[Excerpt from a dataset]
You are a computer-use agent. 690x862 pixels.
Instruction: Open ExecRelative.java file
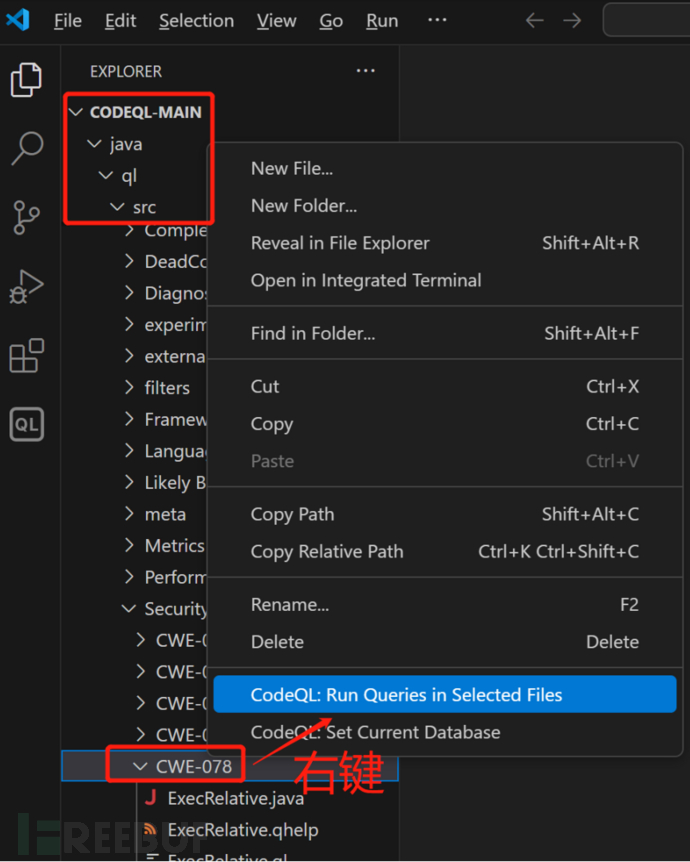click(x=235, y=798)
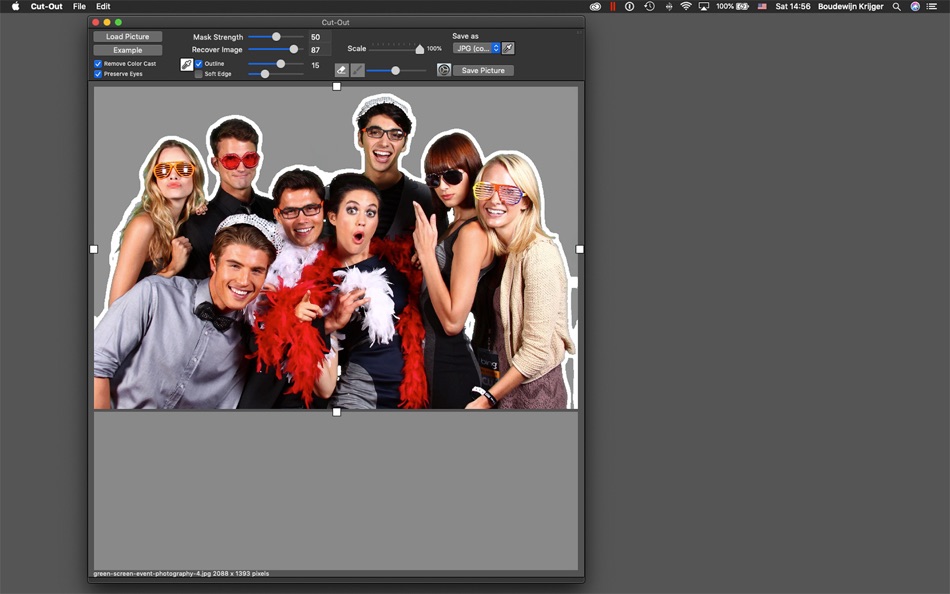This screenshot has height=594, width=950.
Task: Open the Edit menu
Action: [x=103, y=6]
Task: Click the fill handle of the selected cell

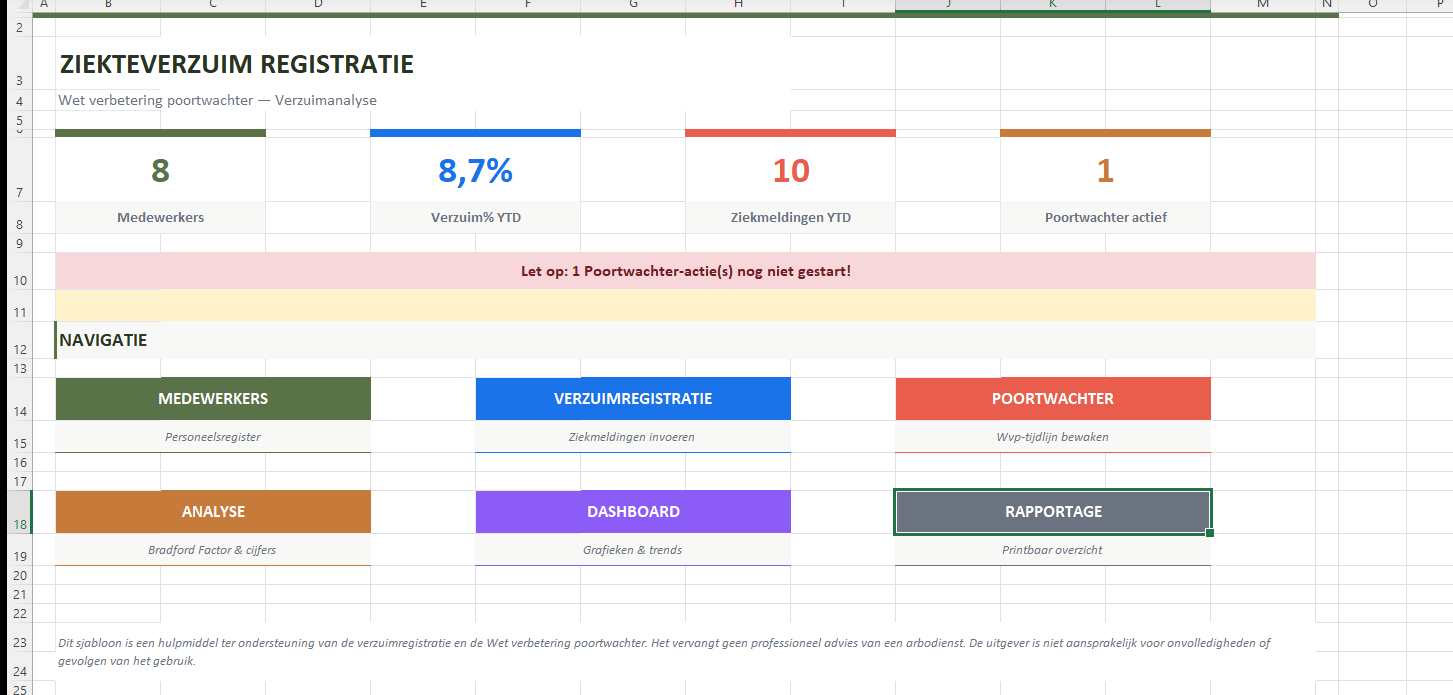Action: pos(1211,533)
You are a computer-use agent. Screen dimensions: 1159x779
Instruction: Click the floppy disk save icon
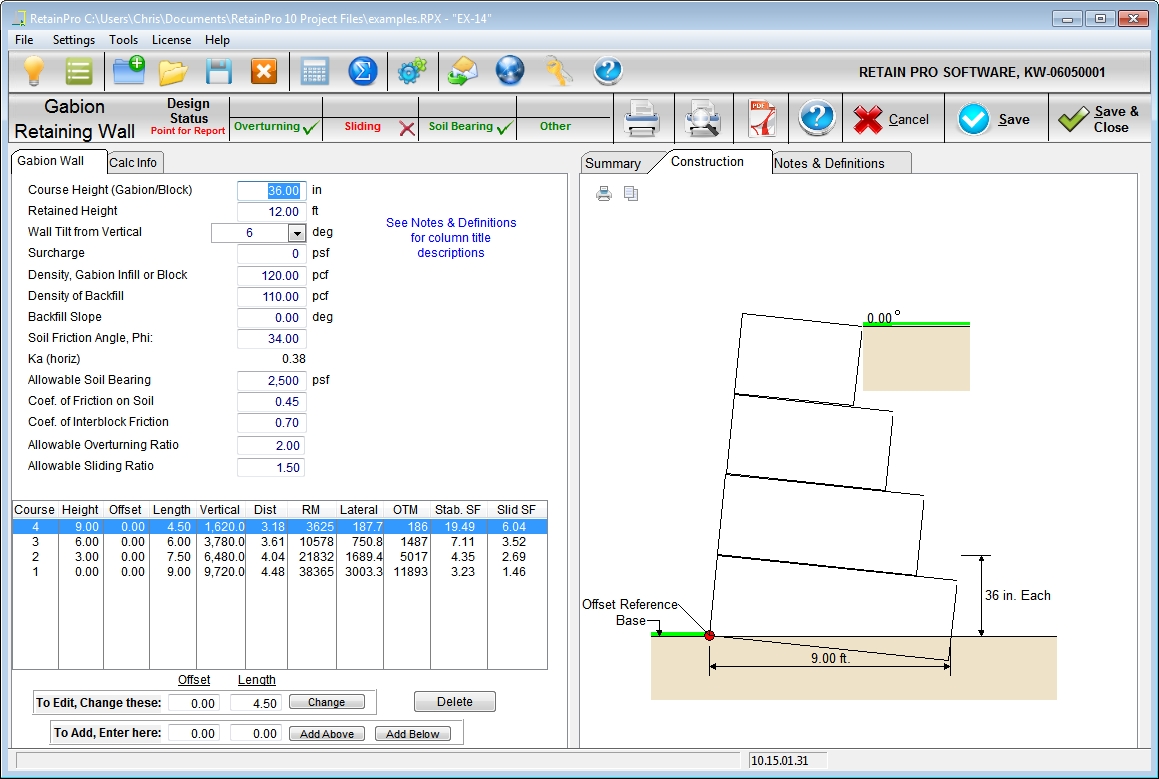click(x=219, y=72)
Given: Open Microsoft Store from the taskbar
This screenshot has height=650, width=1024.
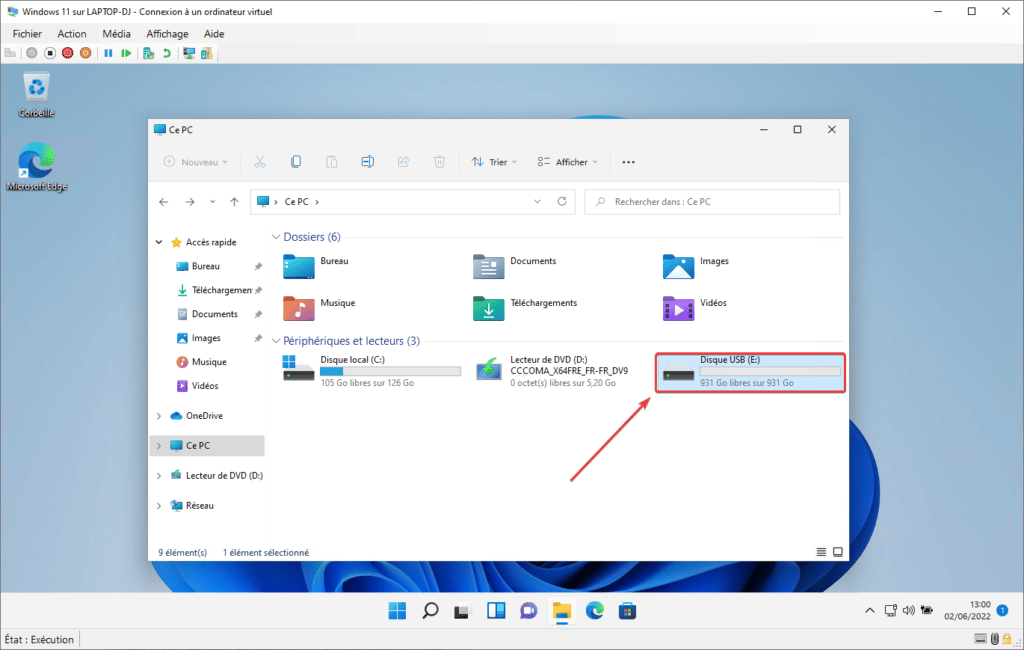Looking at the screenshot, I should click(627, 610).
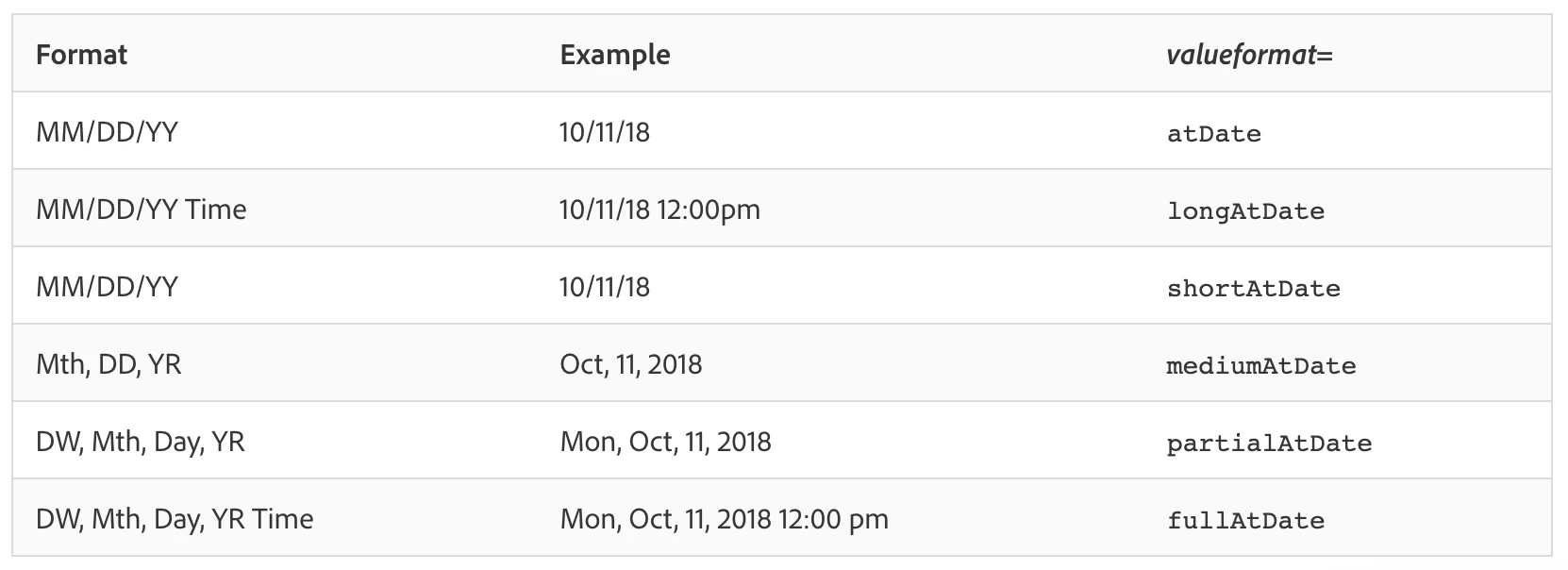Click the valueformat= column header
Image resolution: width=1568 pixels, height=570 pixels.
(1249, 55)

> [SHORT EXERCISE]:
Format every line of the records above as a numbered list, skipping blank lines and leaving out the pictures.

> [FULL RESPONSE]:
1. You are a computer-use agent. 690x862 pixels.
2. Instruction: Open ExecRelative.java file
3. click(x=235, y=798)
4. This screenshot has height=594, width=950.
5. Task: Open the Edit menu
6. Action: [x=103, y=6]
7. Task: Click the fill handle of the selected cell
8. Action: pos(1211,533)
9. You are a computer-use agent. Screen dimensions: 1159x779
10. Instruction: Click the floppy disk save icon
11. click(x=219, y=72)
12. Given: Open Microsoft Store from the taskbar
13. This screenshot has height=650, width=1024.
14. Looking at the screenshot, I should click(627, 610).
15. Click the valueformat= column header
16. Image resolution: width=1568 pixels, height=570 pixels.
17. (1249, 55)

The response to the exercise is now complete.